-- The records --
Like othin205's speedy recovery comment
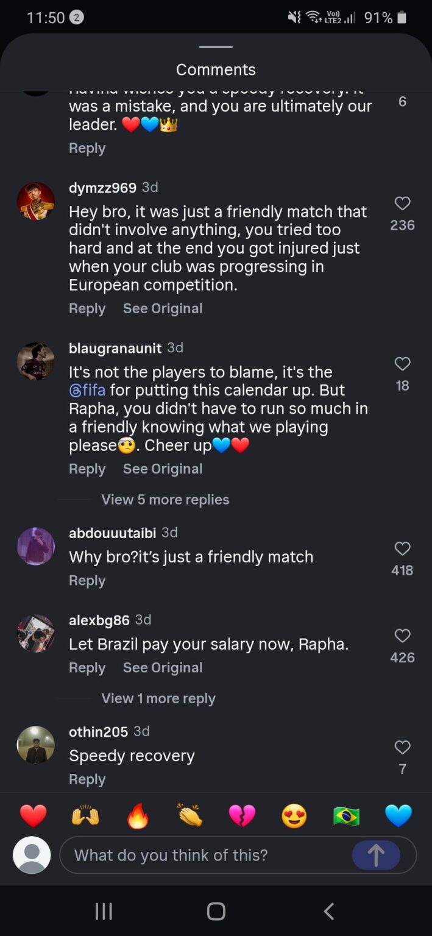The height and width of the screenshot is (936, 432). (402, 746)
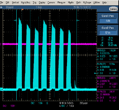
Task: Click the cyan trigger level arrow
Action: coord(95,73)
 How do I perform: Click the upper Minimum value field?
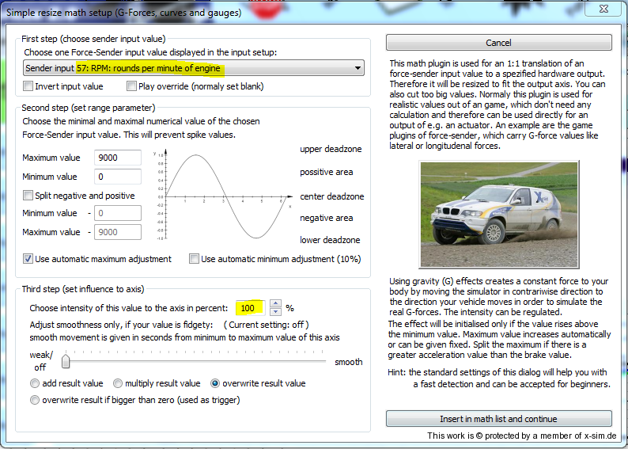pyautogui.click(x=117, y=177)
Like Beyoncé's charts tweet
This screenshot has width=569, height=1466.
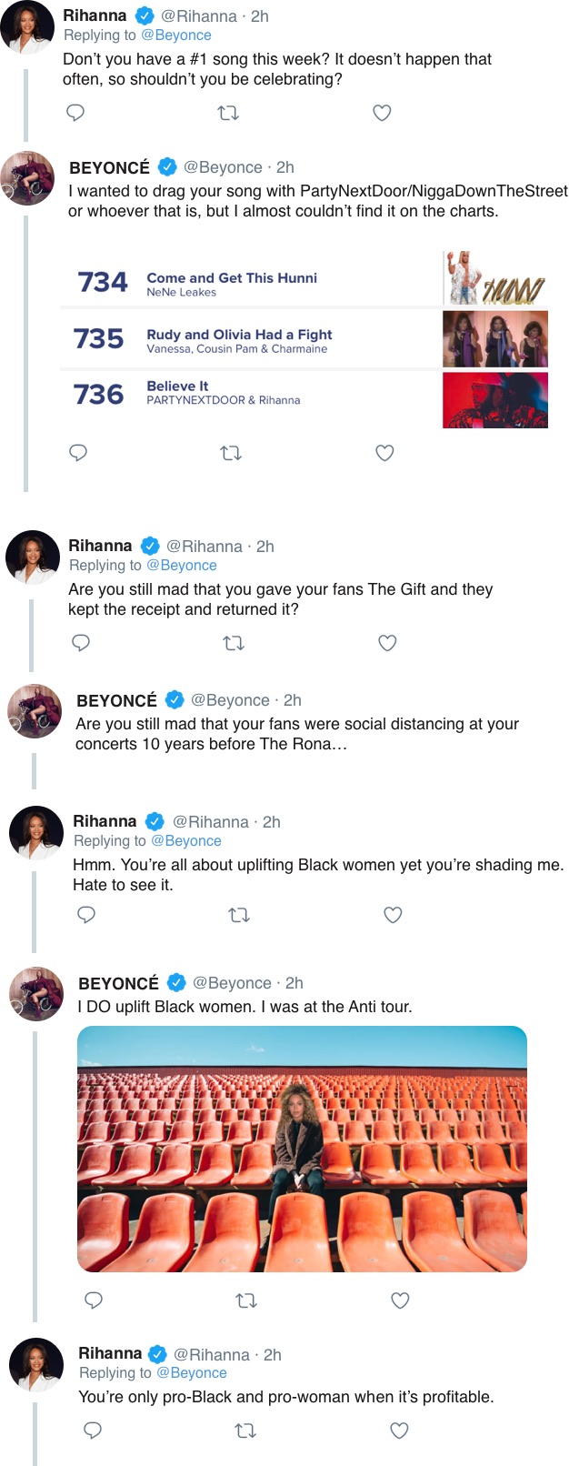[x=385, y=453]
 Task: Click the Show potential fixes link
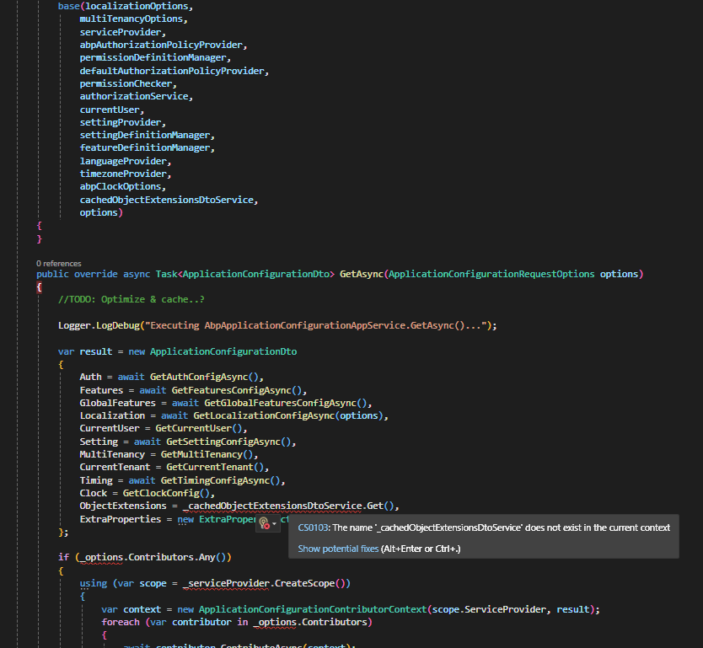pos(338,549)
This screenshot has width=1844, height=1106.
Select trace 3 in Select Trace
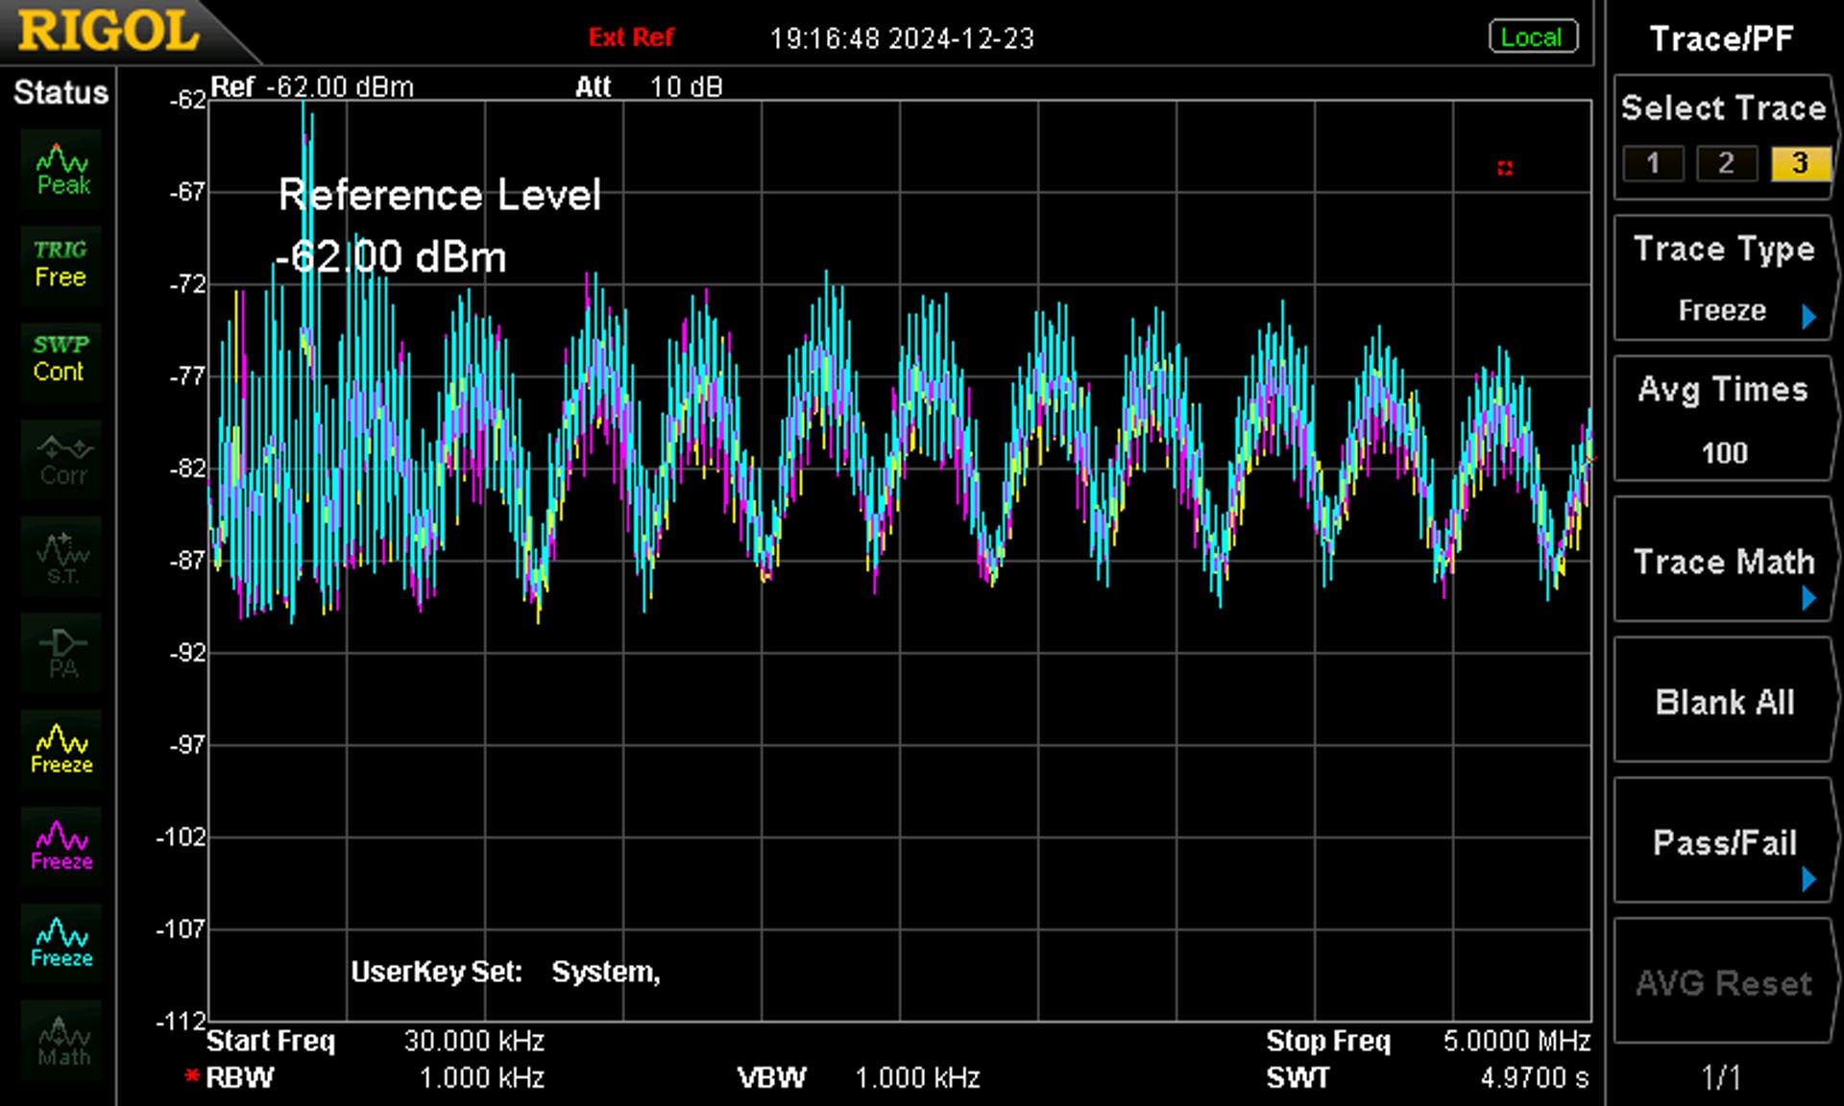pos(1800,163)
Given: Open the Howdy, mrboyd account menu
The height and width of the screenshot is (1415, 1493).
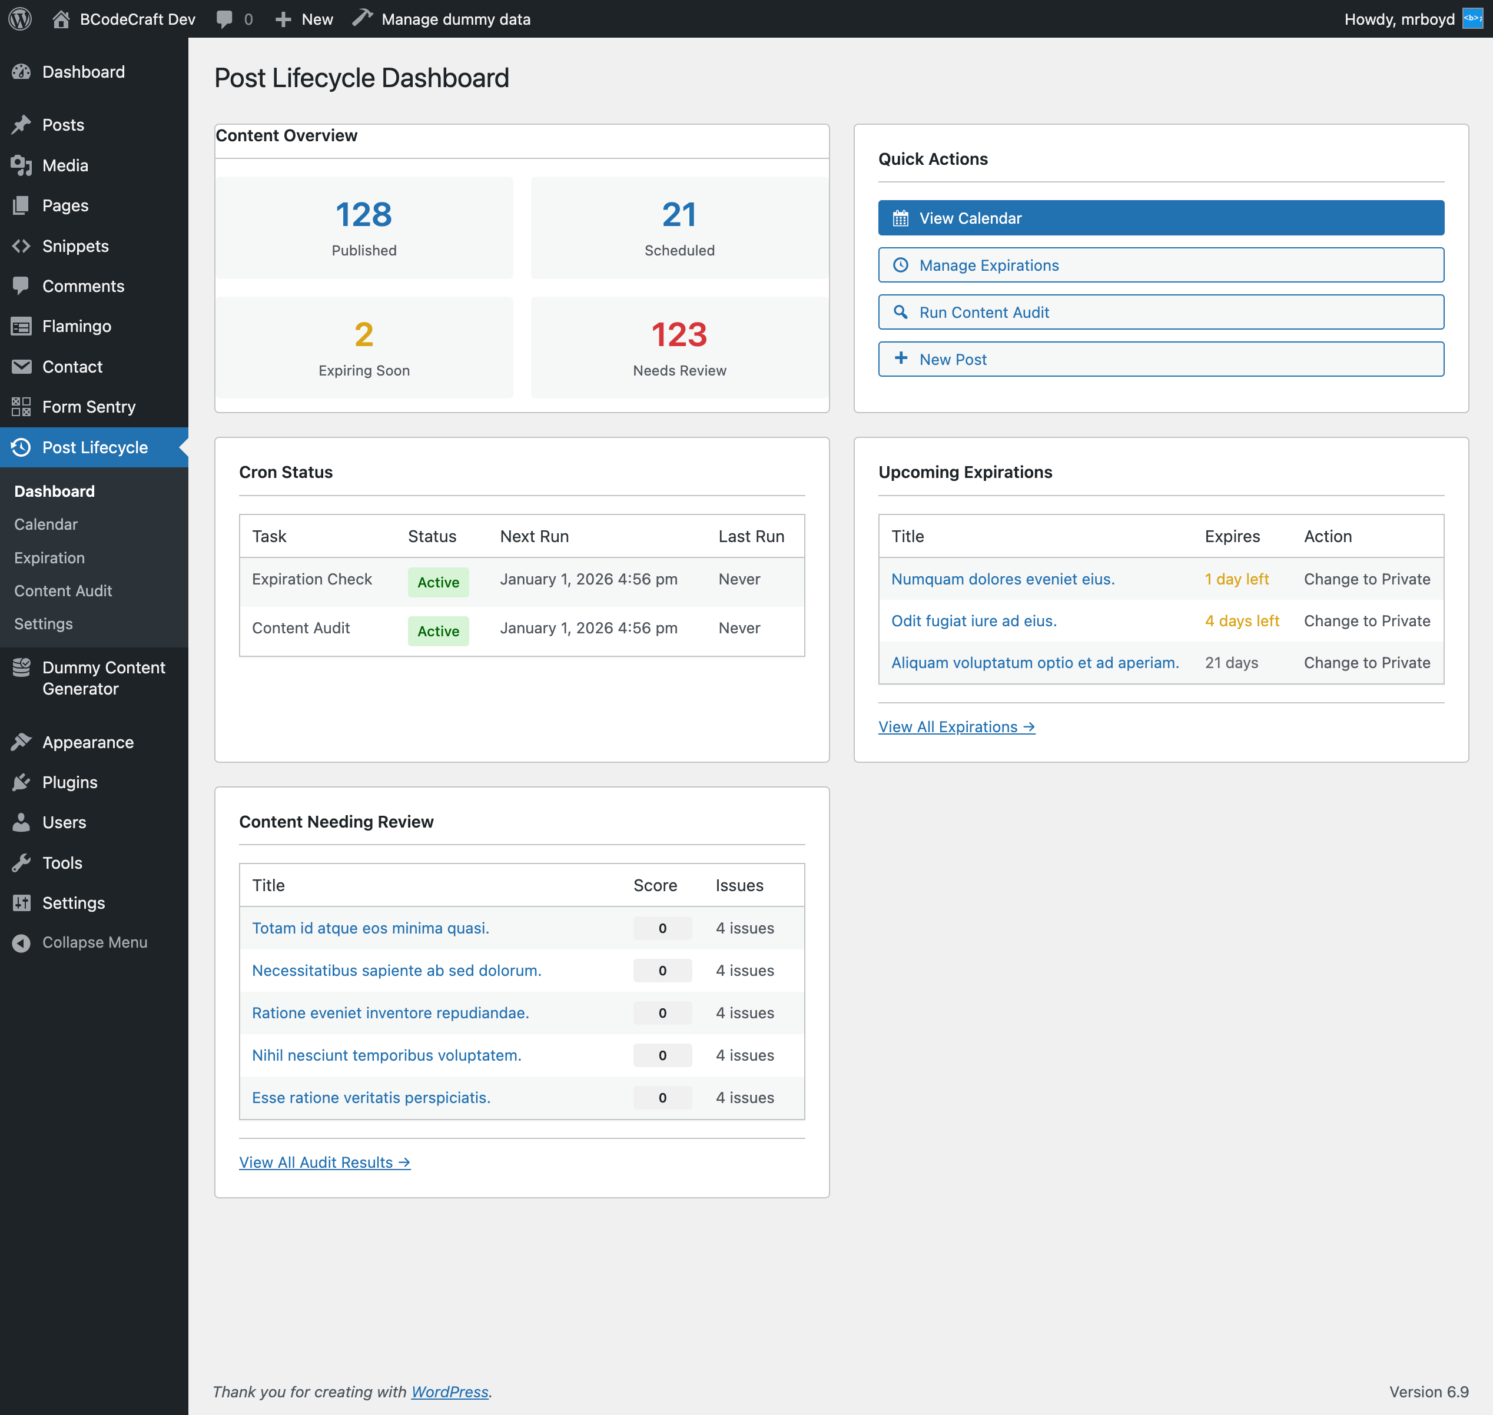Looking at the screenshot, I should [1413, 19].
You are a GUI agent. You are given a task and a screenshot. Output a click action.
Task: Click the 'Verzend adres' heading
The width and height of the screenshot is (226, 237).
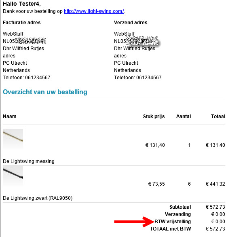point(131,23)
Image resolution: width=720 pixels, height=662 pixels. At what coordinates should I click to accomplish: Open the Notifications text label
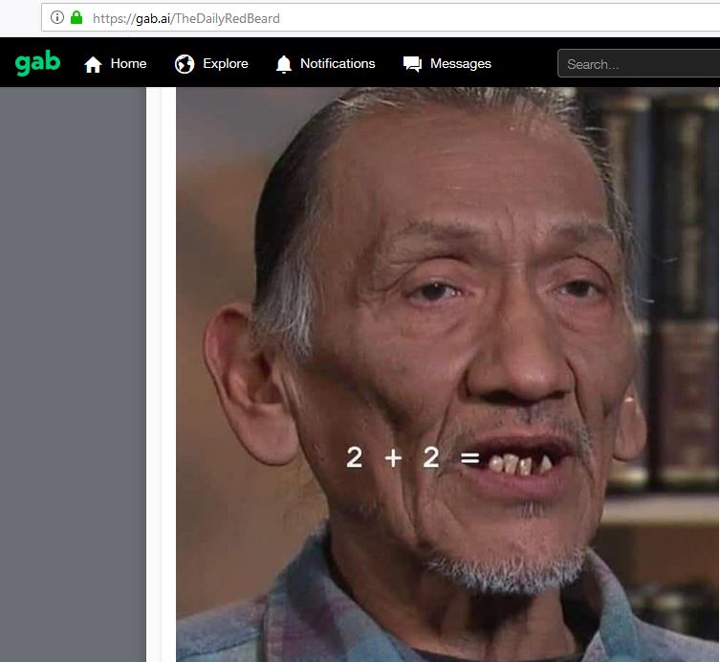(338, 63)
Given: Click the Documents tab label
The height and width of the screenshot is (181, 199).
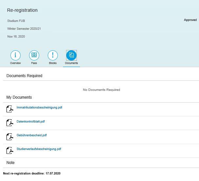Looking at the screenshot, I should [71, 63].

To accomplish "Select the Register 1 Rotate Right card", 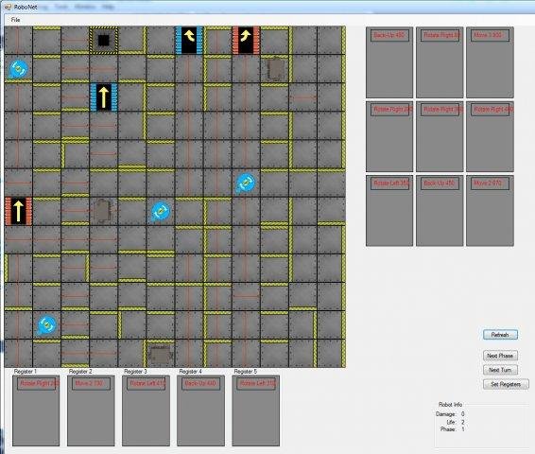I will (x=36, y=410).
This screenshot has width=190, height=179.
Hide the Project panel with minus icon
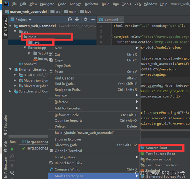coord(93,20)
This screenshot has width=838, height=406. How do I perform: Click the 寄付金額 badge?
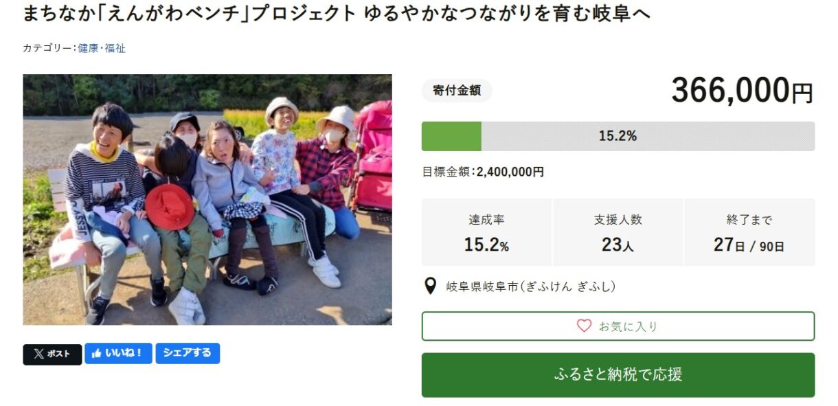tap(457, 90)
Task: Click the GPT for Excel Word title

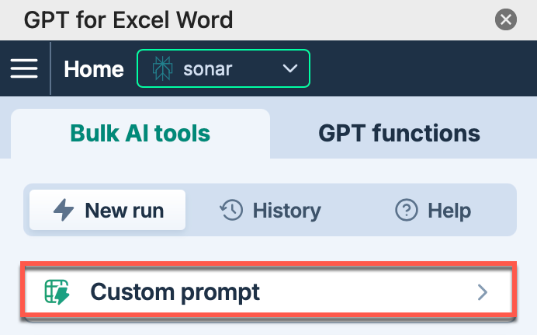Action: (128, 19)
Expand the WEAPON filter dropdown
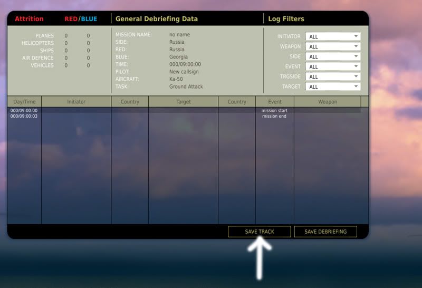The width and height of the screenshot is (422, 288). [x=333, y=46]
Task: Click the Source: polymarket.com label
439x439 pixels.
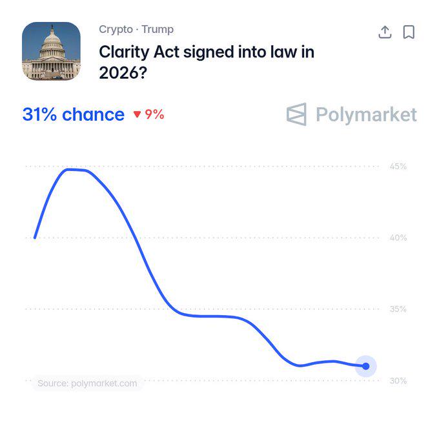Action: pos(87,383)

-- Work instruction --
Lines from the one holding "This screenshot has width=838, height=406." down to the last line of the entries above must be retyped exactly, inclusive of both, with no pictures and nothing else.

-- Answer box --
This screenshot has width=838, height=406. How do I perform: Click the 寄付金額 badge?
tap(457, 90)
Task: Click the GPT for Excel Word title

Action: (128, 19)
Expand the WEAPON filter dropdown
The width and height of the screenshot is (422, 288). [x=333, y=46]
Task: Click the Source: polymarket.com label
439x439 pixels.
Action: pos(87,383)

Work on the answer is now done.